▶ **BRIEF**
Only one stretch of the material below is wanted: everything from the line containing "1024x528 pixels." down to the line containing "Given: Toggle AF point display eye icon", both ends included. Repeat it exactly and skip the pictures.

▶ **SUPPLIED DATA**

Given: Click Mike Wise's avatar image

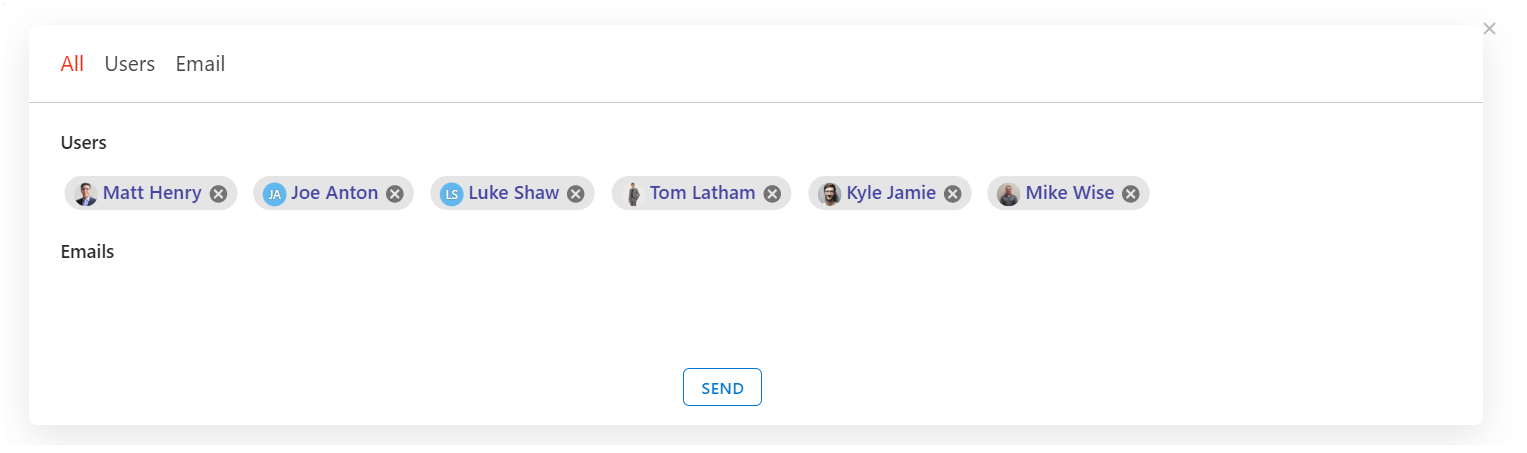Looking at the screenshot, I should pyautogui.click(x=1008, y=194).
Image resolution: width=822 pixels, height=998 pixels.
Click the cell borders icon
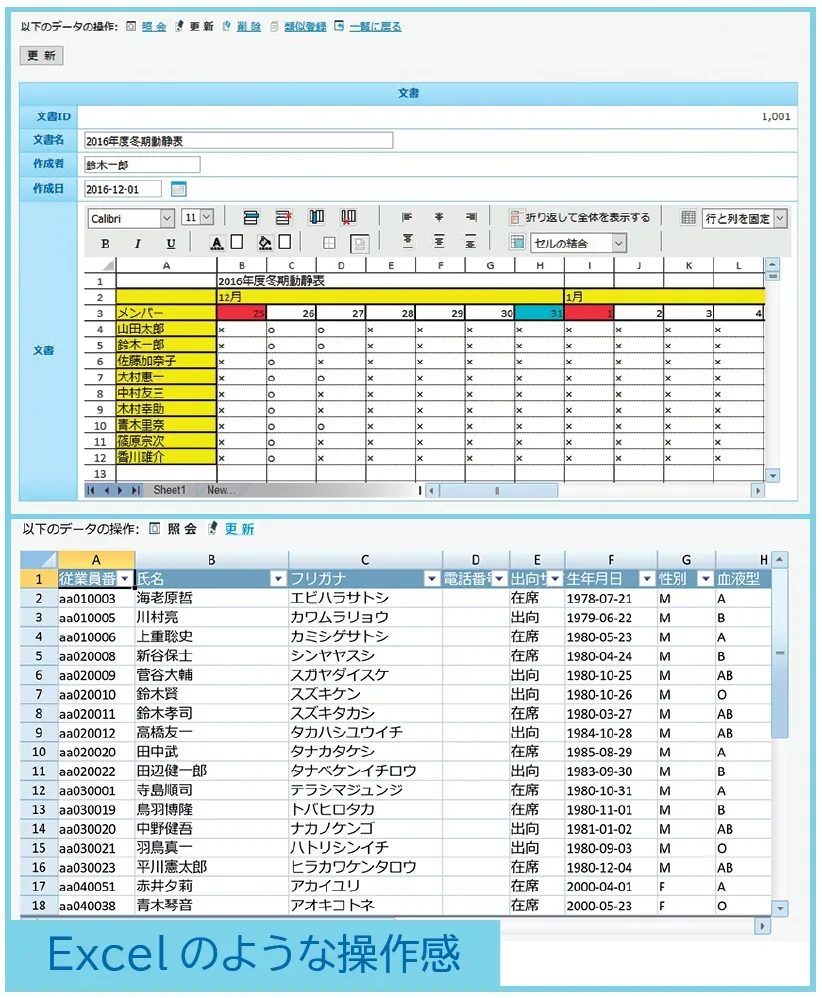(x=328, y=243)
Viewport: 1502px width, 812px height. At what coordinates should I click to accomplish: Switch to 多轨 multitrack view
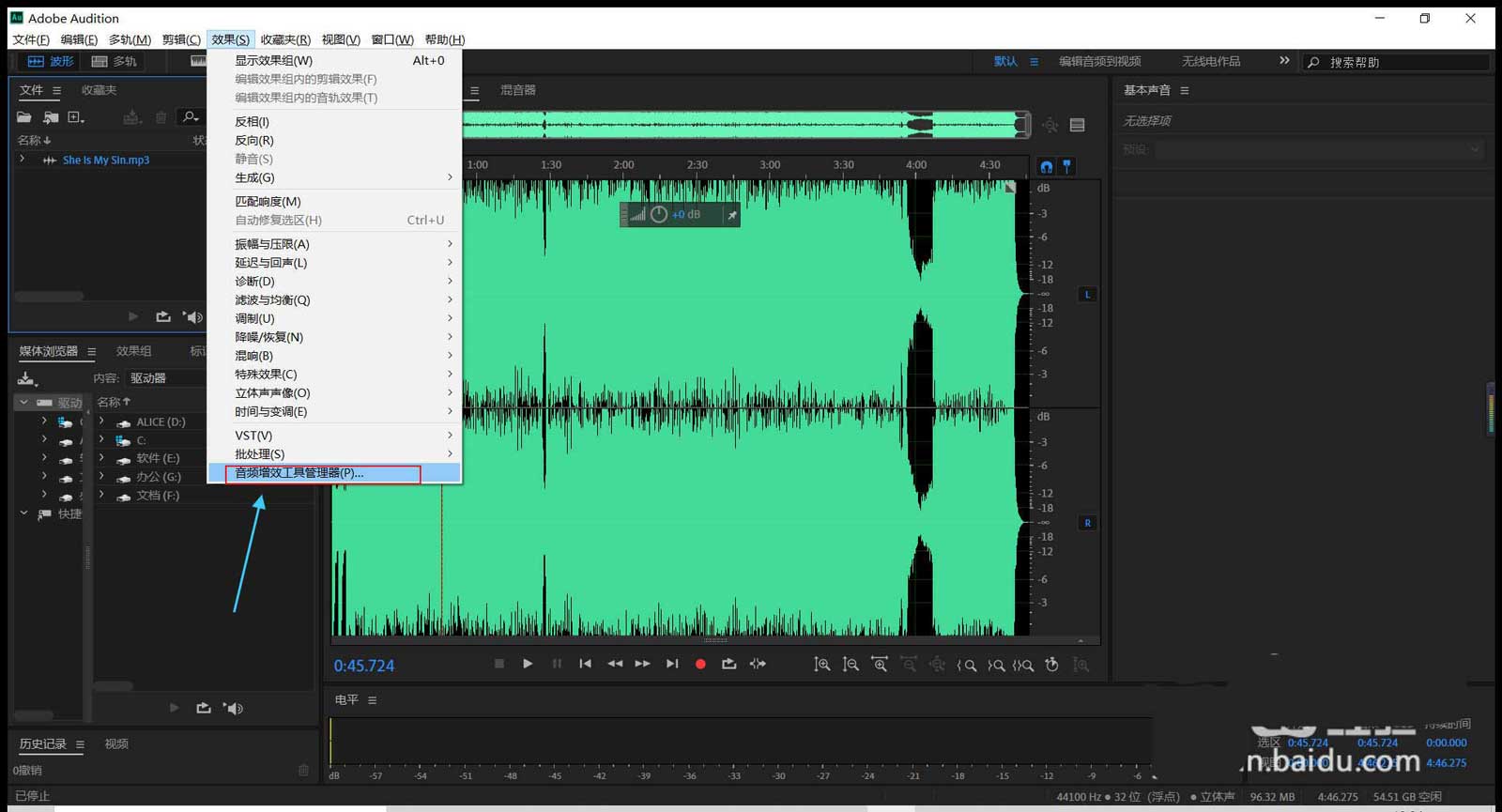(115, 61)
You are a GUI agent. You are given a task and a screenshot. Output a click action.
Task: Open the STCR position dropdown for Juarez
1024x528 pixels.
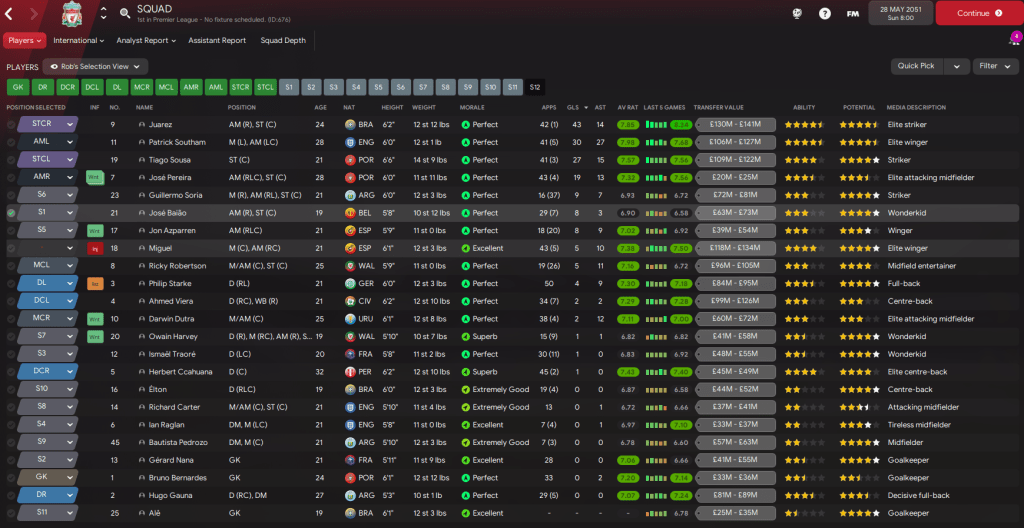(70, 125)
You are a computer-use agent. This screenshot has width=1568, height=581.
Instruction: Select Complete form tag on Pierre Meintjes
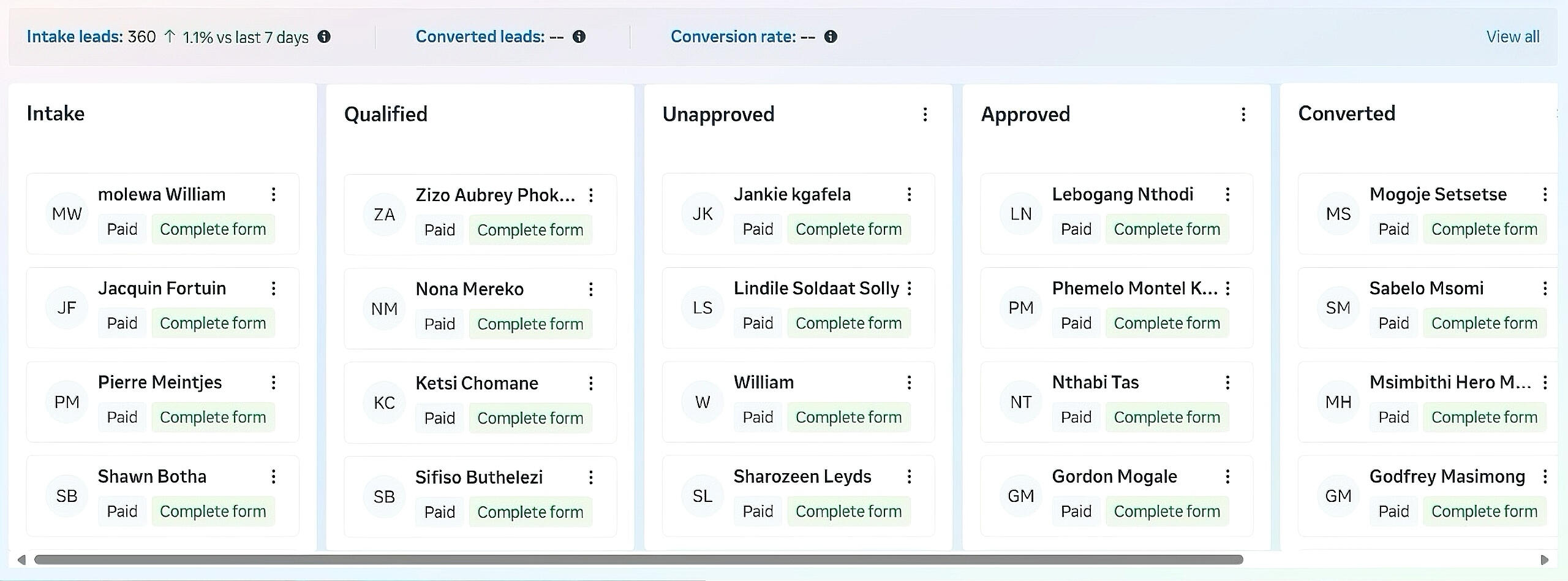coord(213,417)
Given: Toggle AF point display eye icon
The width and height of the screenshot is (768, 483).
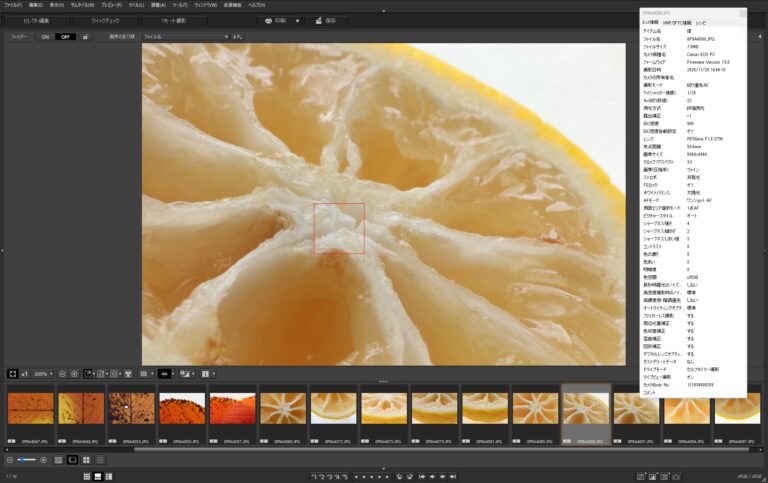Looking at the screenshot, I should tap(166, 373).
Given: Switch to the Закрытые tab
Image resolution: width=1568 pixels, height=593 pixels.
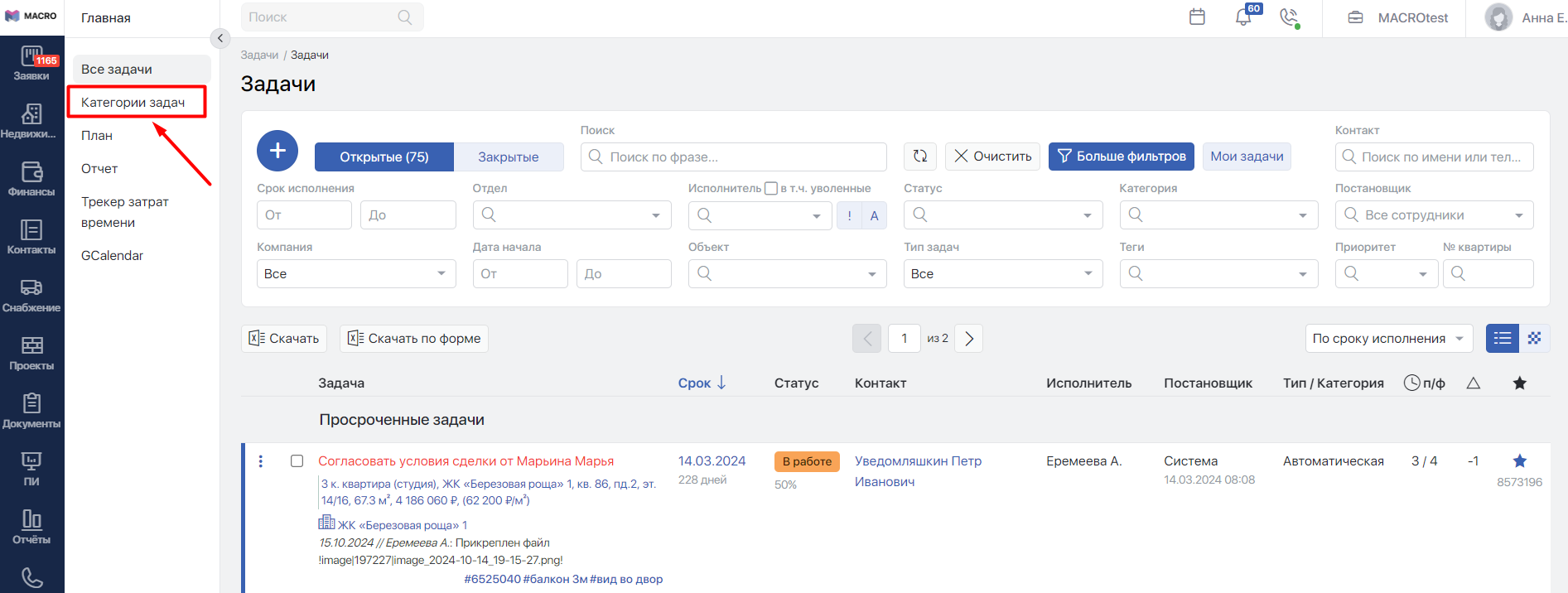Looking at the screenshot, I should [508, 157].
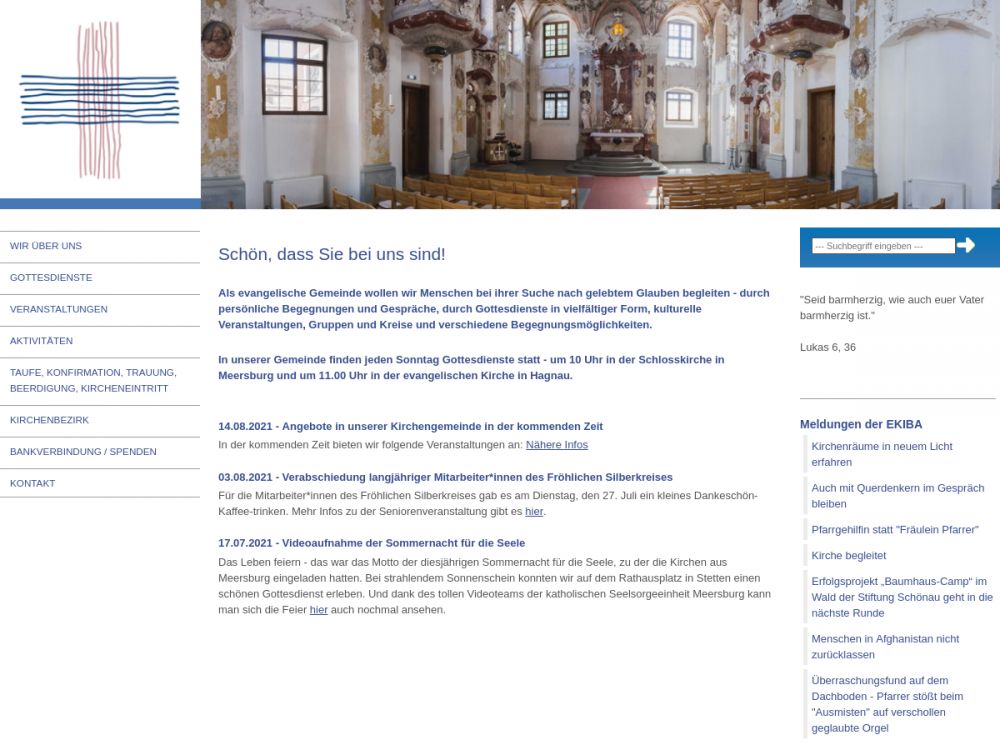Image resolution: width=1000 pixels, height=750 pixels.
Task: Focus the Suchbegriff eingeben search field
Action: 882,246
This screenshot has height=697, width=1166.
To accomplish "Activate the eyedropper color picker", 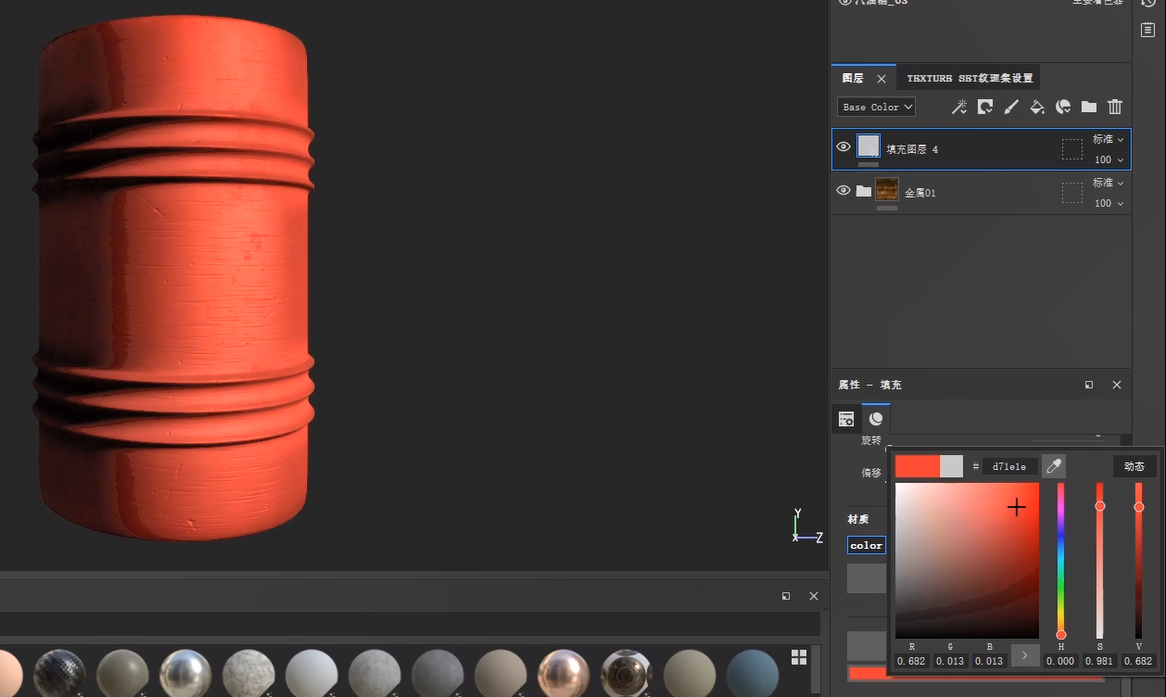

▶ **SOLUTION BELOW**
1024x528 pixels.
(70, 125)
You are a computer-use agent. This screenshot has width=1568, height=581.
Instruction: Select Complete form tag on Pierre Meintjes
coord(213,417)
Given: Toggle AF point display eye icon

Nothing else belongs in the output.